Job:
Quote everything from the line containing "This screenshot has width=472, height=333." down to the line containing "(1063, 608)", keeping each line as it stands.

Material shown:

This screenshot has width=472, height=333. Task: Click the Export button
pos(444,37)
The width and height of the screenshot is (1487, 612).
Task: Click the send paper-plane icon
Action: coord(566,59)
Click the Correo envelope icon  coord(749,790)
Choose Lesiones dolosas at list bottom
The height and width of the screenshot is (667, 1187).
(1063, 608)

--

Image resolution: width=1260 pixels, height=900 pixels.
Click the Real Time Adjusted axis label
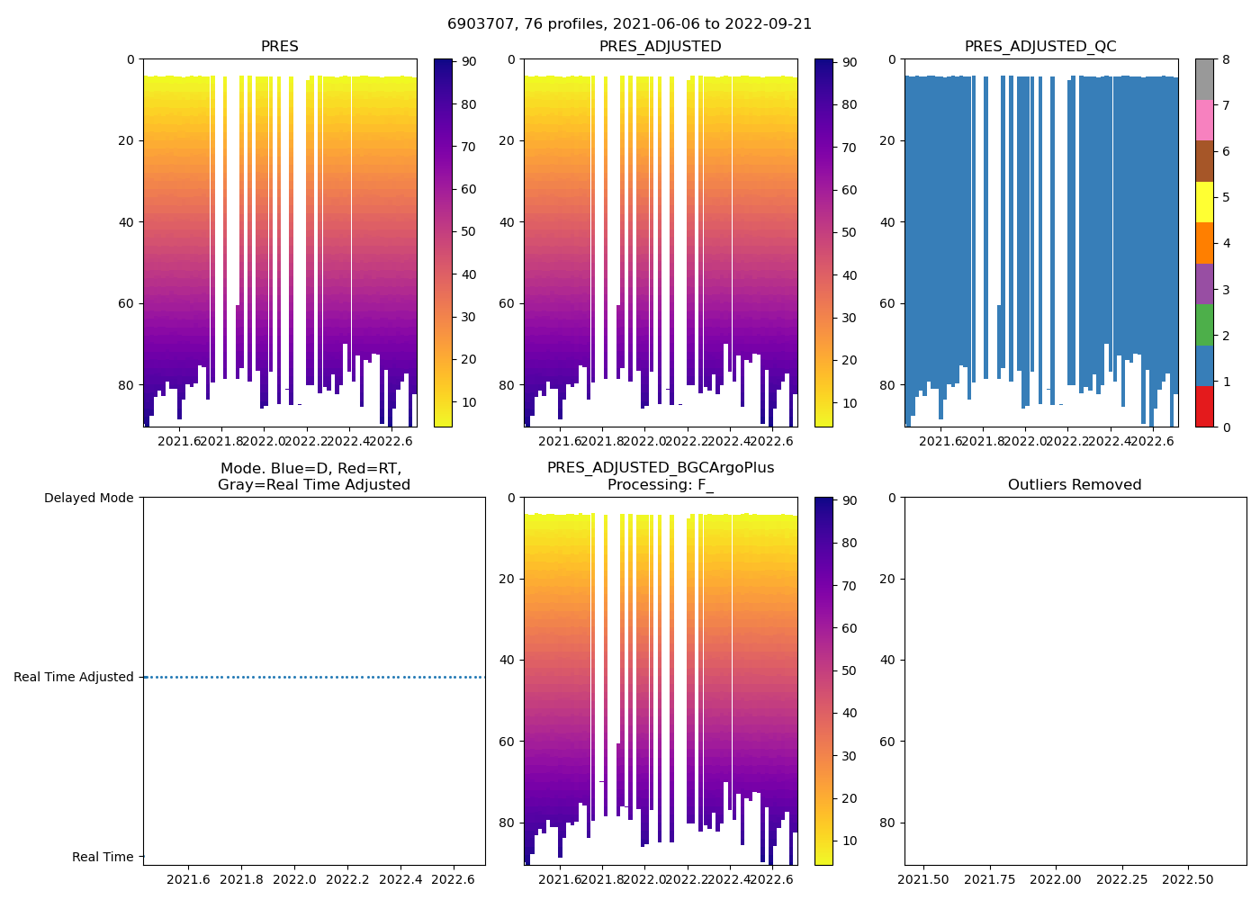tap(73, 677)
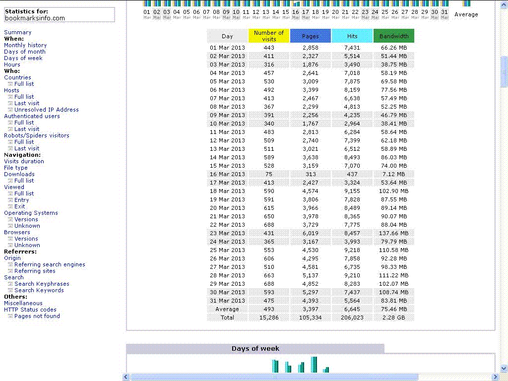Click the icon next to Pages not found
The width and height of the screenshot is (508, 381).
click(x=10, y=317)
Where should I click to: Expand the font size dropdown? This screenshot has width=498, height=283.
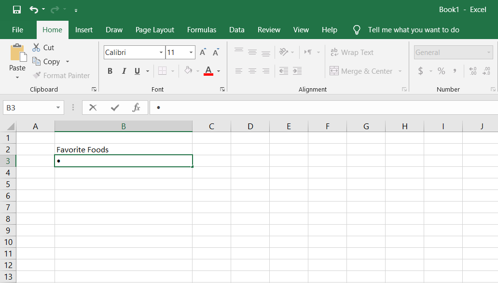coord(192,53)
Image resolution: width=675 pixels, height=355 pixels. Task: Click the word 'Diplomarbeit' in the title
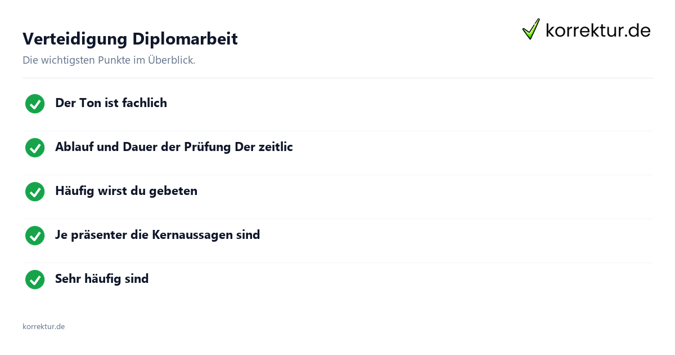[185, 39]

* * *

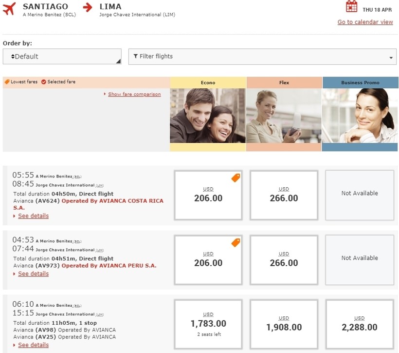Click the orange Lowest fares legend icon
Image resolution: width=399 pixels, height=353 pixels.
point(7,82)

Exercise answer:
This screenshot has width=472, height=333. Task: Click the Export button
pos(444,37)
The width and height of the screenshot is (1487, 612).
Task: Click the send paper-plane icon
Action: coord(566,59)
Click the Correo envelope icon  coord(749,790)
Choose Lesiones dolosas at list bottom
The height and width of the screenshot is (667, 1187).
(1063, 608)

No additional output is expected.